TASK PROMPT:
Rewrite the part of the data below that opens with the line containing "The width and height of the screenshot is (730, 251)." and closes with the line containing "coord(36,121)", replacing "Darkly" with "Flatly" and leaving everything else unchanged.
━━ ENTRIES PROVIDED
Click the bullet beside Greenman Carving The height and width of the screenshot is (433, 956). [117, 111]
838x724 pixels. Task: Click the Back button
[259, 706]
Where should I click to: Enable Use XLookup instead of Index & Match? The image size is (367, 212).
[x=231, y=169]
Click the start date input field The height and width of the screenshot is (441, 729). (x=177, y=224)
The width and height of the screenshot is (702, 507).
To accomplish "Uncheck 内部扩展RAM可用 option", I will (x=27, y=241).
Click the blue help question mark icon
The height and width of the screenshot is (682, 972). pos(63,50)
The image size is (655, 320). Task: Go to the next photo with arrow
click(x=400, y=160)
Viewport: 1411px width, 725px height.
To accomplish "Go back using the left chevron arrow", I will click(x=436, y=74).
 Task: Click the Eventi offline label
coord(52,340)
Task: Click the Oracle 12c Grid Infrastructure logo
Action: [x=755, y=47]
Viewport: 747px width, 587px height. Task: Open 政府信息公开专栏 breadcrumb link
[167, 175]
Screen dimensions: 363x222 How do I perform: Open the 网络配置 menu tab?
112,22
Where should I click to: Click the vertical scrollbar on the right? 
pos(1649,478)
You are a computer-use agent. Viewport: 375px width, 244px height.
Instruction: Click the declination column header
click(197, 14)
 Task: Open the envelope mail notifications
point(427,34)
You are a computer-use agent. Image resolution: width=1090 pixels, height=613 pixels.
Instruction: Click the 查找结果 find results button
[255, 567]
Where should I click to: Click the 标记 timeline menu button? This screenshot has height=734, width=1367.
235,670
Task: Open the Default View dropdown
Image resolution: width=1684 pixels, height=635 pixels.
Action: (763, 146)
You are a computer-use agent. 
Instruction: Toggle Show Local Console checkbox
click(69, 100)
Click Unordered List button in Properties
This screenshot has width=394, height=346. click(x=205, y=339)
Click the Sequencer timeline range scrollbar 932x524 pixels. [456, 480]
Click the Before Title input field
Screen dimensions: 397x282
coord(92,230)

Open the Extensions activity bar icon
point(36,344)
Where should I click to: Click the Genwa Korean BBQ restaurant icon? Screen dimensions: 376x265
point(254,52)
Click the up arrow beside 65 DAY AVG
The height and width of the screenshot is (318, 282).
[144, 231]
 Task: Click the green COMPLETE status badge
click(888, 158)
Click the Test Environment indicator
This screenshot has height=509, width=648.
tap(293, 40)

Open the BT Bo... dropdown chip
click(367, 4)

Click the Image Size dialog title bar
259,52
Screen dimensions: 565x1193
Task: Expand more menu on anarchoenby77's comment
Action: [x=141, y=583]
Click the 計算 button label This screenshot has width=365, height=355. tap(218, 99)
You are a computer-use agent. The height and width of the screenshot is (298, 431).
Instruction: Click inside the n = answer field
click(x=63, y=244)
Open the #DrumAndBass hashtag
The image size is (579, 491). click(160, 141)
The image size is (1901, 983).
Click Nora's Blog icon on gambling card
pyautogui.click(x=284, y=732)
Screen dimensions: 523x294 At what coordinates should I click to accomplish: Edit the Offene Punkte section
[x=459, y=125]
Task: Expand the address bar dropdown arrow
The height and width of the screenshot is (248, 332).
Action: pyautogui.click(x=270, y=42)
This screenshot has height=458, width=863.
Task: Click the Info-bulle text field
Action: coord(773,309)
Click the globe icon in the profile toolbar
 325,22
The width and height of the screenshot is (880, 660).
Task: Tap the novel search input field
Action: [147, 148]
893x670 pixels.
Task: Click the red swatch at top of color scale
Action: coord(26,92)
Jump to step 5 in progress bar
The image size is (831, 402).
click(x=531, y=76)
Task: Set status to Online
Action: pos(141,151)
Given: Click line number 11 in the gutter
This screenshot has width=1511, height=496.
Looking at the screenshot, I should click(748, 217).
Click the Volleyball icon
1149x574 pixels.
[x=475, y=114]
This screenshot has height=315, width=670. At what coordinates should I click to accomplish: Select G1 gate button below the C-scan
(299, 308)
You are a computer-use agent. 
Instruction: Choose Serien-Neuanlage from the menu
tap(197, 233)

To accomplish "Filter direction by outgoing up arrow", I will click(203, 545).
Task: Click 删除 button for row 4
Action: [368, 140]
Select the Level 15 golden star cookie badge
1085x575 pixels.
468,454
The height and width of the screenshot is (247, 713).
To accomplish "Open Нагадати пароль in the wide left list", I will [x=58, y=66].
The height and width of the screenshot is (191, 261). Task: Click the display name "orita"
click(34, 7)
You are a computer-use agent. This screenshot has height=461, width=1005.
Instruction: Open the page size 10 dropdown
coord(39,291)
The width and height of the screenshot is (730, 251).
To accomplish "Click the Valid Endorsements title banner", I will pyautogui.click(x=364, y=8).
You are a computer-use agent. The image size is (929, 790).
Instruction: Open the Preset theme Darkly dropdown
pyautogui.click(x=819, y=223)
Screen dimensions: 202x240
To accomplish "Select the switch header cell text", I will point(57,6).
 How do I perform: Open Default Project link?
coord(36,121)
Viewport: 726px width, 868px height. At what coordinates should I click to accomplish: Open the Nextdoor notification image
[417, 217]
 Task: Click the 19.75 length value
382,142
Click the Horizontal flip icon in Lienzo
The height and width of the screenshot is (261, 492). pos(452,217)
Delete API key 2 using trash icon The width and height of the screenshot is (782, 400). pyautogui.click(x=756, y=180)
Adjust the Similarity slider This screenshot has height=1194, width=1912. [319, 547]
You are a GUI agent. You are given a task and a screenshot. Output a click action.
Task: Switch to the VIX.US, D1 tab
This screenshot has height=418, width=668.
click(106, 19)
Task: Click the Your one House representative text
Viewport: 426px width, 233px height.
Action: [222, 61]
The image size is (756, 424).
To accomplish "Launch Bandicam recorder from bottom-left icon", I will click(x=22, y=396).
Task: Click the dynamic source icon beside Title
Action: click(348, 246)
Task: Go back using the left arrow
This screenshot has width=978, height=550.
━━━━
SOLUTION:
The width and height of the screenshot is (730, 251).
To accomplish "Click the Valid Endorsements title banner", I will pyautogui.click(x=364, y=8).
You are a computer-use agent. The image size is (929, 790).
Instruction: Open the Preset theme Flatly dropdown
pyautogui.click(x=819, y=223)
Screen dimensions: 202x240
To accomplish "Select the switch header cell text", I will point(57,6).
 How do I perform: Open Default Project link?
coord(36,121)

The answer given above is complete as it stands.